Given that the original COVID-19 vaccines and boosters in most cases are still effective against severe disease, some think that booster shots will not add much protection for people who have already been vaccinated or infected. Paul Offit, the director of the Vaccine Education Center at Children's Hospital of Philadelphia, told The Atlantic that he does not plan to get a booster this fall because having been thrice vaccinated and infected. "I think I'm protected against serious illness," he added. Offit was one of the two members of the FDA's vaccine committee to vote against asking vaccine makers to create omicron-specific boosters.

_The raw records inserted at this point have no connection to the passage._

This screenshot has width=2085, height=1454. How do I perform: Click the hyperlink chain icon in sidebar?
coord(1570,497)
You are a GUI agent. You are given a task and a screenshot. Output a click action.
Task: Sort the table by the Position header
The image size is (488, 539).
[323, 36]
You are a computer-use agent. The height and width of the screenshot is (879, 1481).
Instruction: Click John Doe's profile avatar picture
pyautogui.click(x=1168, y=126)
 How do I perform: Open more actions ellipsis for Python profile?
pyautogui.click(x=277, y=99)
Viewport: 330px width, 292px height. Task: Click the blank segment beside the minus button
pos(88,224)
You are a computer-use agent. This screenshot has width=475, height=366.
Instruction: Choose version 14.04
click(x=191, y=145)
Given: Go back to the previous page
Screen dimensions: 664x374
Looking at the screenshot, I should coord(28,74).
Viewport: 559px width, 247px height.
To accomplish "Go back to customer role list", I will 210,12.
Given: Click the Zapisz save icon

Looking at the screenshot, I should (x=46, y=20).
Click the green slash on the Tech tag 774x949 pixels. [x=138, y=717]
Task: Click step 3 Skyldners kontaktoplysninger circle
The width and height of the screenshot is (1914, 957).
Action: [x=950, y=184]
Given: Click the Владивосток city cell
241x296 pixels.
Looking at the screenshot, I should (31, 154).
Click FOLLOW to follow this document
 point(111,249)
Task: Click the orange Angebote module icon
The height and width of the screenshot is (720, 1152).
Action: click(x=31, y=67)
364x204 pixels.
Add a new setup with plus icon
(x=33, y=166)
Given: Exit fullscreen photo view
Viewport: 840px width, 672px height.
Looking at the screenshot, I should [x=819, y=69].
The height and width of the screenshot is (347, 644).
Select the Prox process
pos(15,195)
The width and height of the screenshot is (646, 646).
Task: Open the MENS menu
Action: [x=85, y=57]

But a recent preprint analysis compared regular booster shots with variant-specific boosters like the new bivalent shots. In that analysis, getting any booster significantly enhances protection against both symptomatic and severe COVID-19 disease with variant-specific boosters providing a modest additional increase in protection. However, one other consideration, suggests University of Rochester respiratory pathogen researcher Angela Branche in Science, is that the broadened immunity that updated vaccines may confer would pay off if new variants emerge.
A better strategy than pursuing a constantly mutating virus with booster shots would be to develop a universal vaccine targeting a wide variety of coronaviruses. Walter Reed Army Institute of Research is expected to report the results of its phase one clinical trial of its pan-coronavirus vaccine candidate soon. In July, a team of vaccine researchers associated with the Francis Crick Institute in London reported in Science Translational Medicine that a vaccine targeting a far more stable protein in coronaviruses immunized mice against a wide array of those viruses.
Disclosure: I have been fully vaccinated (Moderna) and boosted twice (Pfizer). I also had a mild case of COVID-19 earlier this summer that I treated with Paxlovid and I experienced Paxlovid rebound. Nevertheless, I intend to get an updated booster in early October. Everyone should take their own circumstances into account as they update their risk preferences with respect to COVID-19 boosters this fall.